Match the platform to the person, not the hype. Pick Shopify if you want to focus on selling, value predictable costs and managed infrastructure, and would rather not be your own system administrator. Pick WooCommerce if you value ownership and control, are comfortable managing hosting and updates or can pay someone who is, and especially if WordPress already powers your site. There is no universally correct answer; there is only the one that fits how you want to spend your time.
- Choose Shopify: you want managed, all-in-one simplicity and predictable fees.
- Choose Shopify: you would rather build a store than maintain a server.
- Choose WooCommerce: you want full ownership and deep control.
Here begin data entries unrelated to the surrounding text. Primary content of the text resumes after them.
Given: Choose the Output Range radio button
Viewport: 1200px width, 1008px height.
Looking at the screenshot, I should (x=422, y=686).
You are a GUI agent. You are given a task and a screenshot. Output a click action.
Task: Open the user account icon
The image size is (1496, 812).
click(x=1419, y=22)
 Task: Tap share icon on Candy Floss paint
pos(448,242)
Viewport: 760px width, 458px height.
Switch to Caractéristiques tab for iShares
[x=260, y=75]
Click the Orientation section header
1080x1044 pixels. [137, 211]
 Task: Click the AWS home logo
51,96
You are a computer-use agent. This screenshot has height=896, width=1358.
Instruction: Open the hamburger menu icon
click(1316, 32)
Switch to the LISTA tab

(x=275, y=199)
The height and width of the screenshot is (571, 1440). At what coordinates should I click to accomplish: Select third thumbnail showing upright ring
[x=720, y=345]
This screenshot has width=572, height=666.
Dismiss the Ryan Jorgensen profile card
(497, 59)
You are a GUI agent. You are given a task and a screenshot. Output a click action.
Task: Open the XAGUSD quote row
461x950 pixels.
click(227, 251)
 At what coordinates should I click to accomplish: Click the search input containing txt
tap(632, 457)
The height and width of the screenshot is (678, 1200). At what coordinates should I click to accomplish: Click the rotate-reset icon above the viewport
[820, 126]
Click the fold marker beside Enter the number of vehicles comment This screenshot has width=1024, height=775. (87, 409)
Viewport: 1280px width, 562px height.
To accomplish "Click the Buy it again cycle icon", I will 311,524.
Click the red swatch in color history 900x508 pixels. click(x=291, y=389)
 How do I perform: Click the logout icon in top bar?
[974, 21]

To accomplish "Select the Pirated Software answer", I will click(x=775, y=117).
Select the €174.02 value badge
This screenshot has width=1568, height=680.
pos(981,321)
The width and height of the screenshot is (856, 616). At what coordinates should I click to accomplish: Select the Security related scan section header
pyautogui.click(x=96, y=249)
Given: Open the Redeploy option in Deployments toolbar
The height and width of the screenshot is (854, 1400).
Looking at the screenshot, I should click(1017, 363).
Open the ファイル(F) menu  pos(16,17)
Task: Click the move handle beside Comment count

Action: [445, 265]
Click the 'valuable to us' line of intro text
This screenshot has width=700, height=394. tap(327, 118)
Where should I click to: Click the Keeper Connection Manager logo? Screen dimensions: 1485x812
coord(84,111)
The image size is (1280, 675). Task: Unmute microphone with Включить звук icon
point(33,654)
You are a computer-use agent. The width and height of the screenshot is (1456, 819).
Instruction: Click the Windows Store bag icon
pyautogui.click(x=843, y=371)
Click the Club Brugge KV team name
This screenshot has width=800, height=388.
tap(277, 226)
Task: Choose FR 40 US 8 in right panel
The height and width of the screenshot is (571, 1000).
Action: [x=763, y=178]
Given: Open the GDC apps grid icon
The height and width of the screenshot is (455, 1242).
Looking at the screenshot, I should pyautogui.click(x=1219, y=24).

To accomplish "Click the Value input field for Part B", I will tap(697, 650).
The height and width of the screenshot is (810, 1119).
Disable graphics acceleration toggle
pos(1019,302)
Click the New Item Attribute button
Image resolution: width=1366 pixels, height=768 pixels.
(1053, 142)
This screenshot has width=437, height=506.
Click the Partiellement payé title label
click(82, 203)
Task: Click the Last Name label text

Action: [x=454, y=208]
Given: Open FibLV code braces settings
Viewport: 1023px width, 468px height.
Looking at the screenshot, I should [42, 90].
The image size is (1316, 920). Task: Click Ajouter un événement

- Choose WooCommerce: you already run WordPress and have technical comfort.
What this adds up to
Shopify and WooCommerce solve the same problem from opposite ends. Shopify rents you a maintained store so you can spend your time selling; WooCommerce gives you a free, open foundation you own and run yourself. Ease and support on one side, control and ownership on the other, with cost roughly evening out once you account for hosting, extensions, and your own hours. Decide by who you are and how you want to work, then check current pricing on both before you commit.
- Is WooCommerce really free?
- The plugin is free to download, but running a store on it is not. WooCommerce itself costs nothing, yet you pay separately for hosting, an SSL certificate, security, backups, and many extensions that add features. The software is free; the store around it has real, ongoing costs you assemble yourself.
- Does Shopify charge extra transaction fees?
- Yes, unless you use Shopify Payments. Shopify charges an additional transaction fee when you process payments through an outside gateway; using Shopify Payments avoids that extra fee. WooCommerce has no platform transaction fee, though your chosen payment processor still charges its own rates. Check current pricing, because these terms change.
- Can I move from WooCommerce to Shopify later, or the other way?
- Yes, migration is possible in both directions, but it takes work. You can move products, customers, and orders between the two, though themes, custom code, and extensions do not carry over and must be rebuilt. Plan a migration as a project, not a button, and it is far easier to choose well the first time.
- Which is better for SEO, Shopify or WooCommerce?
- Both can rank well; the platform is rarely the deciding factor. WooCommerce inherits WordPress flexibility and plugin depth for fine-grained control, while Shopify covers the SEO fundamentals out of the box with less effort. Your content, site speed, and structure matter far more than the platform choice itself.